The first military operation Donald Trump has authorized as President ended in disaster on Sunday in Yemen, resulting in the death of Chief Petty Officer William Owens and 14 Yemeni people, including 8-year-old Nawar al-Awlaki
The mission, which according to the Guardian, had been previously “pocket vetoed” by President Obama, was conducted in order to gather intelligence on suspected operations by al-Qaida in the Arabian peninsula.
Things took a turn for the worst when the Navy Seal’s V-22 Osprey helicopter-airplane hybrid crashed and had to be destroyed.
“Everything that could have gone wrong did go wrong.” said national security expert Juliette Kayyem on Boston Public Radio Wednesday.
Kayyem sees this mission as being representative of two major changes the Trump administration has instituted for how military operations are handled. “One [change] is obviously much more operationally focused, to have special troops and special operations going in and literally put boots on the ground,” Kayyem said.
“The second aspect of this is giving much more operational authority to the Pentagon to make the decisions. There was a reason why, at least with President Obama, would have wanted White House oversight over how many special operations were occurring. Too many operations begin to look like a war,” Kayyem continued.
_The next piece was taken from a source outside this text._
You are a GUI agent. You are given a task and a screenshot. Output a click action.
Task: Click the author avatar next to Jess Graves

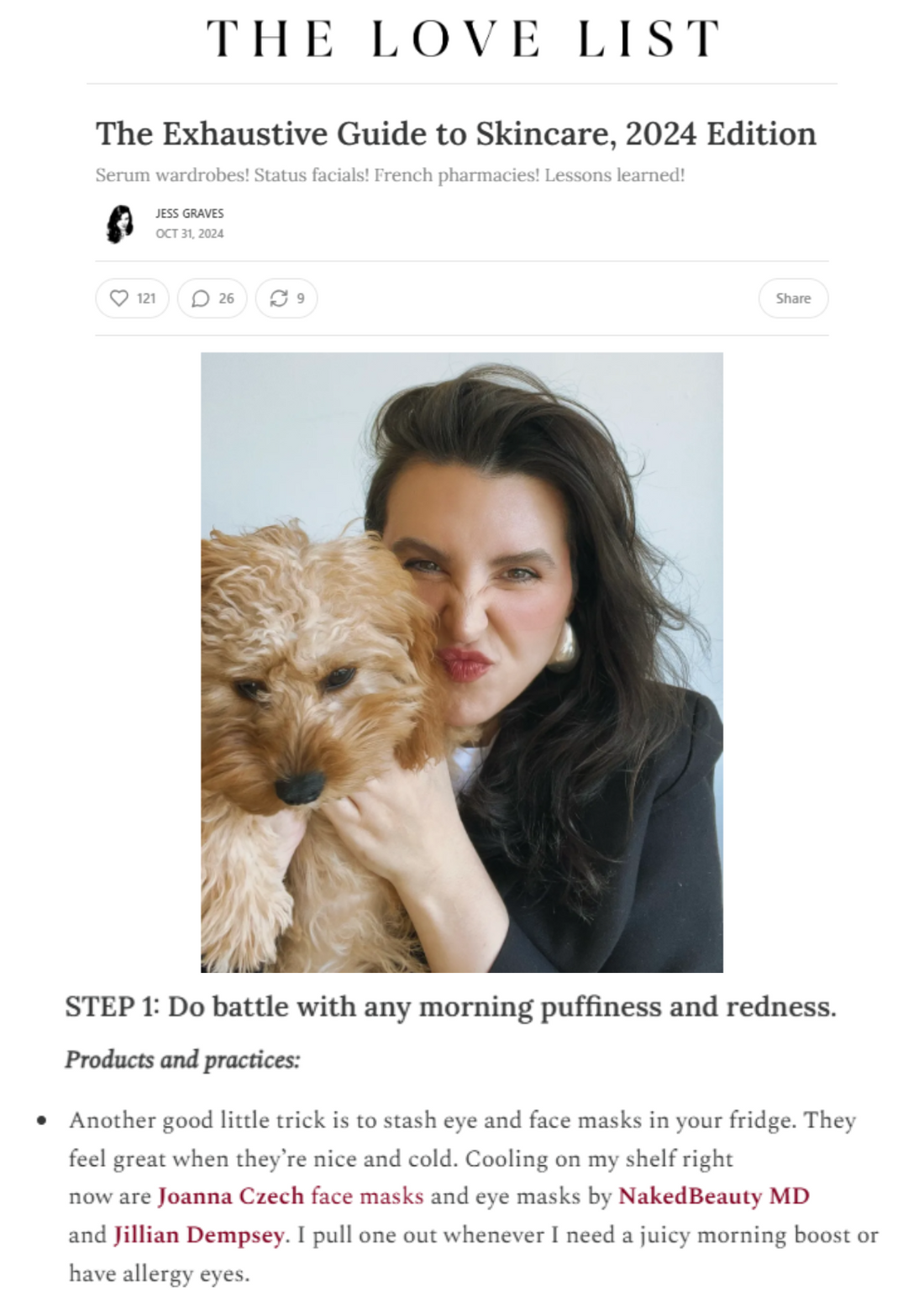(120, 224)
A preliminary inquiry will look into the loss of civilian life during the raid. As of now, Kayyem does not believe the mission's failure was a result of poor management. She does believe though that important questions need to be asked to prevent tragedies like this from happening again.
“Were the rules of engagement changed for this? If so, we can learn from this so we don’t put these guys and gals in harm's way. For example, I always thought that if you lost half your team because the helicopter went down, that you probably would have aborted. I was wondering, are there more aggressive operating procedures out there that are then going to risk our military people,” said Kayyem.
Kayyem says that this could be the beginning of a larger operational involvement with Yemen, which she called a “silent covert war.”
“I anticipate that we will have more actions like this,” said Kayyem.